You are viewing a plain text version of this content. The canonical link for it is here.
Posted to commits@datafu.apache.org by mh...@apache.org on 2015/08/24 21:18:11 UTC
[2/2] incubator-datafu git commit: Address minor review feedback for
HyperLogLogPlusPlus
Address minor review feedback for HyperLogLogPlusPlus
Project: http://git-wip-us.apache.org/repos/asf/incubator-datafu/repo
Commit: http://git-wip-us.apache.org/repos/asf/incubator-datafu/commit/64354370
Tree: http://git-wip-us.apache.org/repos/asf/incubator-datafu/tree/64354370
Diff: http://git-wip-us.apache.org/repos/asf/incubator-datafu/diff/64354370
Branch: refs/heads/master
Commit: 643543706e6ad63c9c997f94bfdc979c63506339
Parents: 7ed3902
Author: Matthew Hayes <ma...@gmail.com>
Authored: Mon Aug 24 12:07:02 2015 -0700
Committer: Matthew Hayes <ma...@gmail.com>
Committed: Mon Aug 24 12:07:02 2015 -0700
----------------------------------------------------------------------
.../java/datafu/pig/stats/HyperLogLogPlusPlus.java | 15 ++++-----------
1 file changed, 4 insertions(+), 11 deletions(-)

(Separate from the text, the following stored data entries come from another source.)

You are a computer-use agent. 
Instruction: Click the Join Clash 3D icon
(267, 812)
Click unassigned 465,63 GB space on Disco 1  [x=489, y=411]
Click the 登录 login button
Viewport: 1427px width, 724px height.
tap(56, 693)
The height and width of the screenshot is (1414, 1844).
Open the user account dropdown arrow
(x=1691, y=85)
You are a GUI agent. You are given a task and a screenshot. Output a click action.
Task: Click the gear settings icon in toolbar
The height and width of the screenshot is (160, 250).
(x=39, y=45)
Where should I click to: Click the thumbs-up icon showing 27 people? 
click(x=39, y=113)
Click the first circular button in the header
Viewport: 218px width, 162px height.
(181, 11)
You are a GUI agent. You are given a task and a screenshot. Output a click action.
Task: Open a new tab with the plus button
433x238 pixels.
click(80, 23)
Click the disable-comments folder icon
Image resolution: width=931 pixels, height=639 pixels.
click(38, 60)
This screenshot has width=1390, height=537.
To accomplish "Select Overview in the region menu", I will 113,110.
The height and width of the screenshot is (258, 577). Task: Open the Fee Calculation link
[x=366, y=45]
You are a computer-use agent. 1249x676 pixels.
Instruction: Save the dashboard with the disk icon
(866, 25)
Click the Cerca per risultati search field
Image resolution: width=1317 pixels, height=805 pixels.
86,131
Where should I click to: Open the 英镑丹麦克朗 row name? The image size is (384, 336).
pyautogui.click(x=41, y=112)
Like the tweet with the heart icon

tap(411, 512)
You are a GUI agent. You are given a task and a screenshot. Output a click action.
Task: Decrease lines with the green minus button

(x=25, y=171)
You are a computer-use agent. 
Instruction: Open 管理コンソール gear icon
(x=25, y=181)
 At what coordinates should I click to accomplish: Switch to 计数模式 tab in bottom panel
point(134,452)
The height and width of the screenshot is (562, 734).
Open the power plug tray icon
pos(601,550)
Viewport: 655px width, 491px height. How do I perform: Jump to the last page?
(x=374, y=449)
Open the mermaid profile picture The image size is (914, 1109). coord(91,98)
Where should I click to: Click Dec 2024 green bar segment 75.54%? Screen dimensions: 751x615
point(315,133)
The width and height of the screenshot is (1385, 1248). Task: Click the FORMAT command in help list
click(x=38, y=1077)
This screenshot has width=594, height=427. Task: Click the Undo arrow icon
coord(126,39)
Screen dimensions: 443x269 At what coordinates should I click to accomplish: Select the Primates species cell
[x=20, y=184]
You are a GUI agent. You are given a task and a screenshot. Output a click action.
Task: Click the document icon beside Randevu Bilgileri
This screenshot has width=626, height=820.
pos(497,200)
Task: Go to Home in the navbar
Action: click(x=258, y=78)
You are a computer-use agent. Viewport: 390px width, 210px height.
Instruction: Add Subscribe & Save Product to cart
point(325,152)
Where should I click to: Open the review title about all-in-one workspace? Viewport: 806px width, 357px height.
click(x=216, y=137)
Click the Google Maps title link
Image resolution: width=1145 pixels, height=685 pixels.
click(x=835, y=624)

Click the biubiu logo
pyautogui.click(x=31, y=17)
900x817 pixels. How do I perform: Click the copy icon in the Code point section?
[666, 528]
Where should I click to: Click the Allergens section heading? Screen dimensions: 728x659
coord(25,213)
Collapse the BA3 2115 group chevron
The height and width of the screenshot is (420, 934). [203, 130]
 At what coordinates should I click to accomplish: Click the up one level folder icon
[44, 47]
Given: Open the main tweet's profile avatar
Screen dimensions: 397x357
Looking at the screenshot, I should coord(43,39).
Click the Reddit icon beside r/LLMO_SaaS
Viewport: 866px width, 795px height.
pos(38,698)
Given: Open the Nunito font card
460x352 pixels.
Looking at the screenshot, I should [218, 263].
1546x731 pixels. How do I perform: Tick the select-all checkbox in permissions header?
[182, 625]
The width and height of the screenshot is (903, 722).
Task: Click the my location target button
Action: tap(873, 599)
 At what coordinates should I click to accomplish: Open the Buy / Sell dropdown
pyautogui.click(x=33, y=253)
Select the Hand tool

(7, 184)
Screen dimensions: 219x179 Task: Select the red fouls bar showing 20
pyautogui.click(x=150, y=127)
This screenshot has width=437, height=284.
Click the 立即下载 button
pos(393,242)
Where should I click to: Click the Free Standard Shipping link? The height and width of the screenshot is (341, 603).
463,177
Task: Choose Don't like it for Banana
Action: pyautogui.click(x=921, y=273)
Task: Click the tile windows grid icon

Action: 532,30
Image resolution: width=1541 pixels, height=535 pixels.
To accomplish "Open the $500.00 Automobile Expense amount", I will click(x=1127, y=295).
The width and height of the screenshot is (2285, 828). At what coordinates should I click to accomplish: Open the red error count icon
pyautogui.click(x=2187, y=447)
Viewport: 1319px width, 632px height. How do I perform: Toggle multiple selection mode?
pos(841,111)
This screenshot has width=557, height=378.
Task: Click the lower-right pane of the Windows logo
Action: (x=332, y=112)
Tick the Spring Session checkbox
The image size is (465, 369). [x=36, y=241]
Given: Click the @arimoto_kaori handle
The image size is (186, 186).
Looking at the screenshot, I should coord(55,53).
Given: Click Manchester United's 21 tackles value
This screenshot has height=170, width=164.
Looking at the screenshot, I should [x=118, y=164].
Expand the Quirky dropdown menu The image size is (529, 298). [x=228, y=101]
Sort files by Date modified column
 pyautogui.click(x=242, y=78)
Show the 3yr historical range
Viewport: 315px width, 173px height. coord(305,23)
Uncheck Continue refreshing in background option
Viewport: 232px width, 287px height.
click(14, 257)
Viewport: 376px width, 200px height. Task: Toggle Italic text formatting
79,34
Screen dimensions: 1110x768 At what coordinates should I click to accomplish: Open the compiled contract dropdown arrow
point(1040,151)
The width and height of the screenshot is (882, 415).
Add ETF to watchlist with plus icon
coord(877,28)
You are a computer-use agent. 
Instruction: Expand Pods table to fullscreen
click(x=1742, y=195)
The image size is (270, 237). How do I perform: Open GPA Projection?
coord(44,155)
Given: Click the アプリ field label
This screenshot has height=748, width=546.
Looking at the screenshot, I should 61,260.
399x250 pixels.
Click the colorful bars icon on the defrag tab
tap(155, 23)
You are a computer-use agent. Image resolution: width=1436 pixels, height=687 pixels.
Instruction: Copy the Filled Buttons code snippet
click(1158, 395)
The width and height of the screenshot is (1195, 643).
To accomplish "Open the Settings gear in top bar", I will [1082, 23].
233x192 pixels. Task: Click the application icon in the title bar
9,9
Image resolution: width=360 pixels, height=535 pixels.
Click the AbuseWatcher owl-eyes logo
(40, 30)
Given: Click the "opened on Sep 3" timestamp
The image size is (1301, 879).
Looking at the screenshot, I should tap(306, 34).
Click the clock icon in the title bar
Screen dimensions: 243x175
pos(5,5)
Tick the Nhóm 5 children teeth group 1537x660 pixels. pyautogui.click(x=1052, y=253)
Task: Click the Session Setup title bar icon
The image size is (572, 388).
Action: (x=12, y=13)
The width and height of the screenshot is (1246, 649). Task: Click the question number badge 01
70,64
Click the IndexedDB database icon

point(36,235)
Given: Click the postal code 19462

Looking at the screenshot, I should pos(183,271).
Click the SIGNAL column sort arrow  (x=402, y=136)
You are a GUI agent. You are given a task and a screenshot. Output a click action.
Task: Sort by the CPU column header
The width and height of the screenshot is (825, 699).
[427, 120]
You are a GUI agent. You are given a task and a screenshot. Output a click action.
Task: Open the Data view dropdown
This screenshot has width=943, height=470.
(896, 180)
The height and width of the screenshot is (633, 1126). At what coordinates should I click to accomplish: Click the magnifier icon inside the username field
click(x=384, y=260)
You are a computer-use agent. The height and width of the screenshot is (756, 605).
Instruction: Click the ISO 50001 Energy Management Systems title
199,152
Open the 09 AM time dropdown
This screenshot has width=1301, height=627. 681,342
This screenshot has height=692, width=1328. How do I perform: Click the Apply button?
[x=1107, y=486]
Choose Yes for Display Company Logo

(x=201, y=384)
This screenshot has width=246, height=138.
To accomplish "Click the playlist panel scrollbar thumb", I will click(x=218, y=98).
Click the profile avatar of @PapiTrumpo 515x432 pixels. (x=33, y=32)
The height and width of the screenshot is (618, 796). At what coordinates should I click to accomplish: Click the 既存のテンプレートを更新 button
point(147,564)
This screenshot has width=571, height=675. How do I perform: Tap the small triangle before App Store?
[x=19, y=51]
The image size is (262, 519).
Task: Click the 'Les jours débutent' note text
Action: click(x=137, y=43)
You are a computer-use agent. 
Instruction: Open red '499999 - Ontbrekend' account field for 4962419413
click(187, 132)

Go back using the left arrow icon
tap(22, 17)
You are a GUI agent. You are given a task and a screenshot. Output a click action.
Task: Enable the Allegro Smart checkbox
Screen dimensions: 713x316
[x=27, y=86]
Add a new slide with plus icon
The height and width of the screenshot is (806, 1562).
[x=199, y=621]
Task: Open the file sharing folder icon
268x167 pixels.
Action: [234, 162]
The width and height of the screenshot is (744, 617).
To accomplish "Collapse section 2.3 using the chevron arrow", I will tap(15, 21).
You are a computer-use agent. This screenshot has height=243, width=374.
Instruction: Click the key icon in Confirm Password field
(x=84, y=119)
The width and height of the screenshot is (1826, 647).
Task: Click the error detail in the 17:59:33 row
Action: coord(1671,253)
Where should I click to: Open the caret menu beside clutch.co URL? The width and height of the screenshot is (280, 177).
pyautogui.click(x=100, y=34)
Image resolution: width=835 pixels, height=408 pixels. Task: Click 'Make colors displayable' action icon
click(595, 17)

----------------------------------------------------------------------
http://git-wip-us.apache.org/repos/asf/incubator-datafu/blob/64354370/datafu-pig/src/main/java/datafu/pig/stats/HyperLogLogPlusPlus.java
----------------------------------------------------------------------
diff --git a/datafu-pig/src/main/java/datafu/pig/stats/HyperLogLogPlusPlus.java b/datafu-pig/src/main/java/datafu/pig/stats/HyperLogLogPlusPlus.java
index 28927a5..2068801 100644
--- a/datafu-pig/src/main/java/datafu/pig/stats/HyperLogLogPlusPlus.java
+++ b/datafu-pig/src/main/java/datafu/pig/stats/HyperLogLogPlusPlus.java
@@ -38,10 +38,6 @@ import com.clearspring.analytics.hash.MurmurHash;
import com.clearspring.analytics.stream.cardinality.CardinalityMergeException;
import com.clearspring.analytics.stream.cardinality.HyperLogLogPlus;
-import datafu.pig.stats.entropy.EmpiricalCountEntropy.Final;
-import datafu.pig.stats.entropy.EmpiricalCountEntropy.Initial;
-import datafu.pig.stats.entropy.EmpiricalCountEntropy.Intermediate;
-
/**
* A UDF that applies the HyperLogLog++ cardinality estimation algorithm.
*
@@ -146,14 +142,11 @@ public class HyperLogLogPlusPlus extends AlgebraicEvalFunc<Long>
// count should always be 1 if bag is non empty
DataBag bag = (DataBag) input.get(0);
Iterator<Tuple> it = bag.iterator();
+ Tuple t = null;
if (it.hasNext()) {
- Tuple t = (Tuple) it.next();
- if (t != null && t.size() > 0 && t.get(0) != null) {
- long x = MurmurHash.hash64(t);
- return mTupleFactory.newTuple((Object) x);
- }
+ t = (Tuple) it.next();
}
- return mTupleFactory.newTuple((Object) MurmurHash.hash64(null));
+ return mTupleFactory.newTuple((Object) MurmurHash.hash64(t));
}
}
@@ -208,7 +201,7 @@ public class HyperLogLogPlusPlus extends AlgebraicEvalFunc<Long>
Tuple t = it.next();
Object data = t.get(0);
if (data instanceof Long) {
- estimator.offer(data);
+ estimator.offerHashed((Long)data);
} else if (data instanceof DataByteArray) {
DataByteArray bytes = (DataByteArray) data;
HyperLogLogPlus newEstimator;